Scan the listing below. Return every line containing the string "Click".

Record extracts:
◆ ◆ ◆ ◆ ◆

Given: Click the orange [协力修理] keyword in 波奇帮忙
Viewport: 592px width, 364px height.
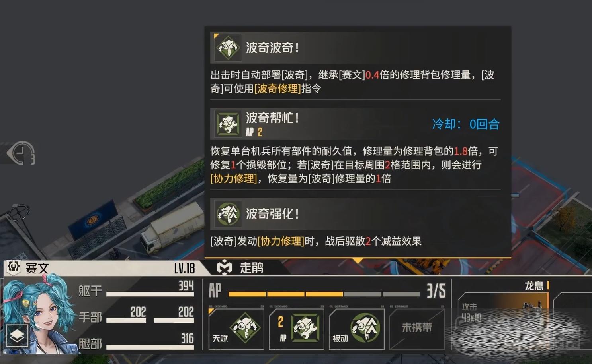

◆ ◆ ◆ ◆ ◆

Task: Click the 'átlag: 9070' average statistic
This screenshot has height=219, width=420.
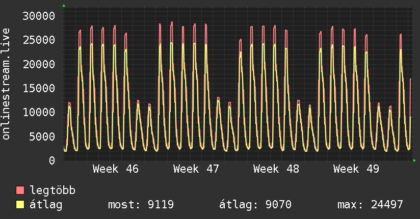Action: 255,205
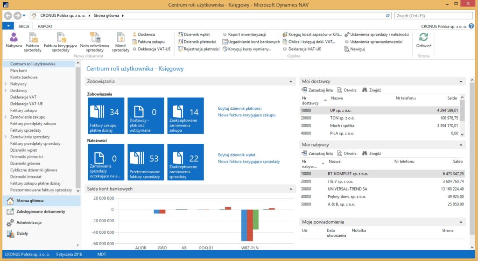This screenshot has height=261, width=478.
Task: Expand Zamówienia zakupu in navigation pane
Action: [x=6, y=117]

◆ ◆ ◆ ◆ ◆

Answer section:
Given: Click the orange [协力修理] keyword in 波奇帮忙
Task: Click the 'átlag: 9070' average statistic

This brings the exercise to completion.